# [Your goal]
Translate into Spanish this sentence from the text below about the film The Love Crimes of Gillian Guess: "The film stars Joely Collins as Guess, Ben Bass as Peter Gill and Hugh Dillon as Bobby Tomahawk."

- Directed by: Bruce McDonald
- Written by: Angus Fraser
- Produced by: Debra Beard Rob Bromley John Ritchie
- Starring: Joely Collins Ben Bass Hugh Dillon
- Cinematography: Danny Nowak
- Edited by: Karen Porter
- Music by: Broken Social Scene
- Production companies: Force Four Entertainment Citytv
- Release date: September 17, 2004 (TIFF);
- Running time: 91 minutes
- Country: Canada
- Language: English

= The Love Crimes of Gillian Guess =

The Love Crimes of Gillian Guess is a Canadian drama film, directed by Bruce McDonald and released in 2004. The film is loosely based on the real-life story of Gillian Guess, who was convicted of obstruction of justice in 1998 after she became romantically involved with an accused murderer while serving as a juror at his trial, although McDonald himself freely admitted that the film takes "kooky" diversions into animated and musical sequences rather than attempting to literally depict the true story; in the adaptation, Guess is recounting her version of the story as a guest on a fictional television show hosted by tabloid talk show host Bobby Tomahawk.

The film stars Joely Collins as Guess, Ben Bass as Peter Gill and Hugh Dillon as Bobby Tomahawk. The film's score was composed by Broken Social Scene, including their single "Lover's Spit", although music by Lucinda Williams, Josh Rouse and Hugh Dillon Redemption Choir was also used.

# [Material shown]

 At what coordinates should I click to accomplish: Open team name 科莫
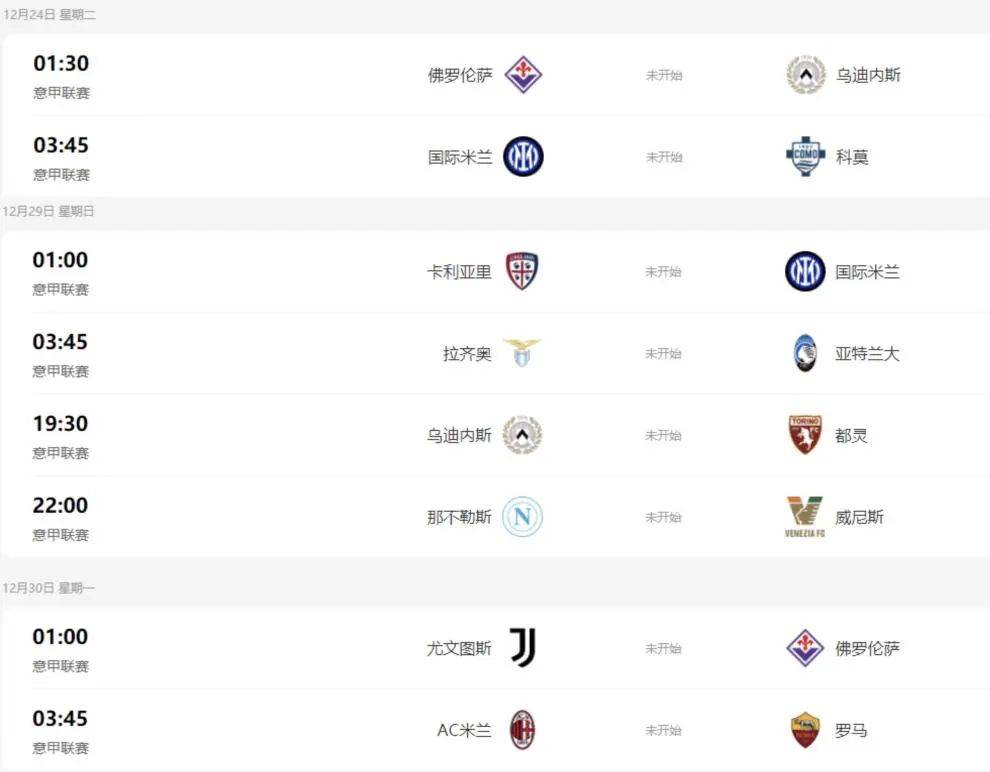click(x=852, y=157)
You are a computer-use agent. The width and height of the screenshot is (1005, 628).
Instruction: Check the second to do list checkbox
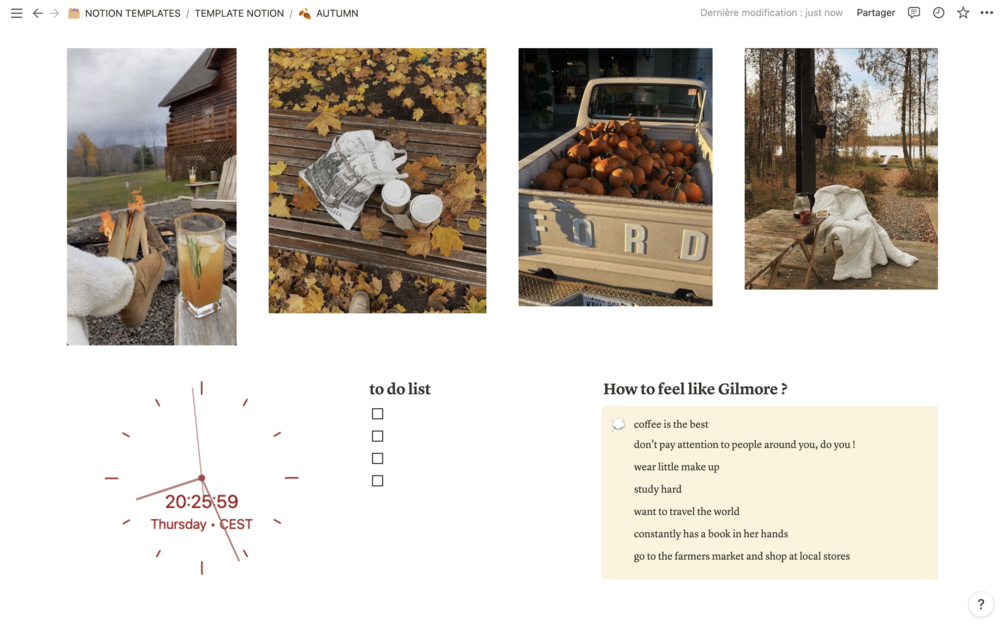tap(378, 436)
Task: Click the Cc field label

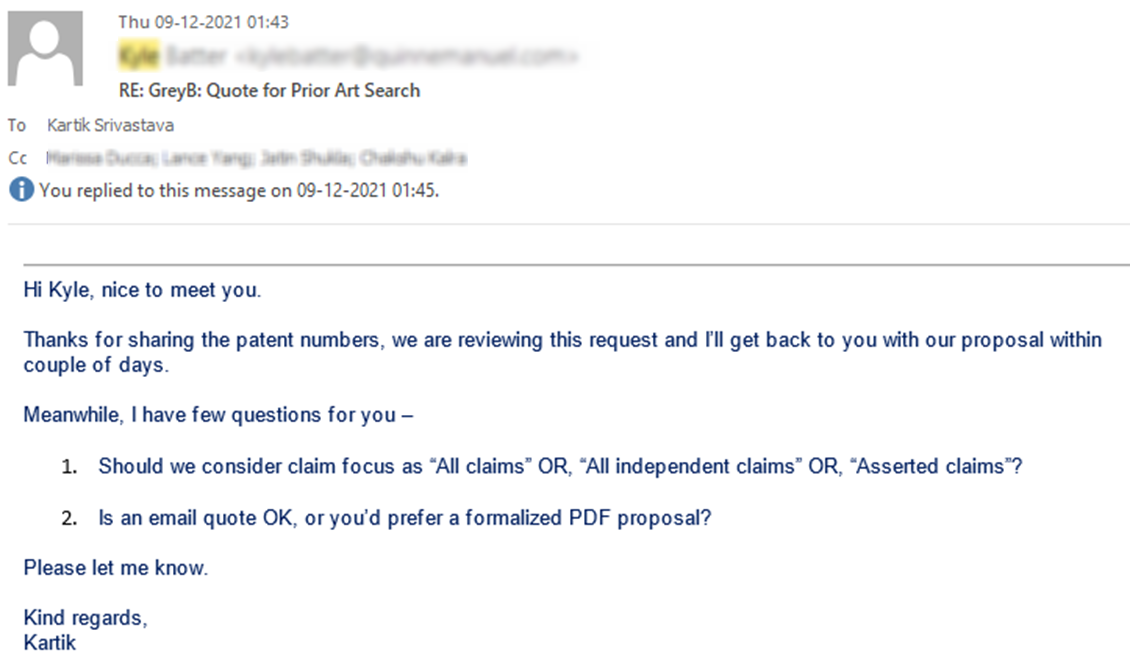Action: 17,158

# [Reply to the task]
La película está protagonizada por Joely Collins como Guess, Ben Bass como Peter Gill y Hugh Dillon como Bobby Tomahawk.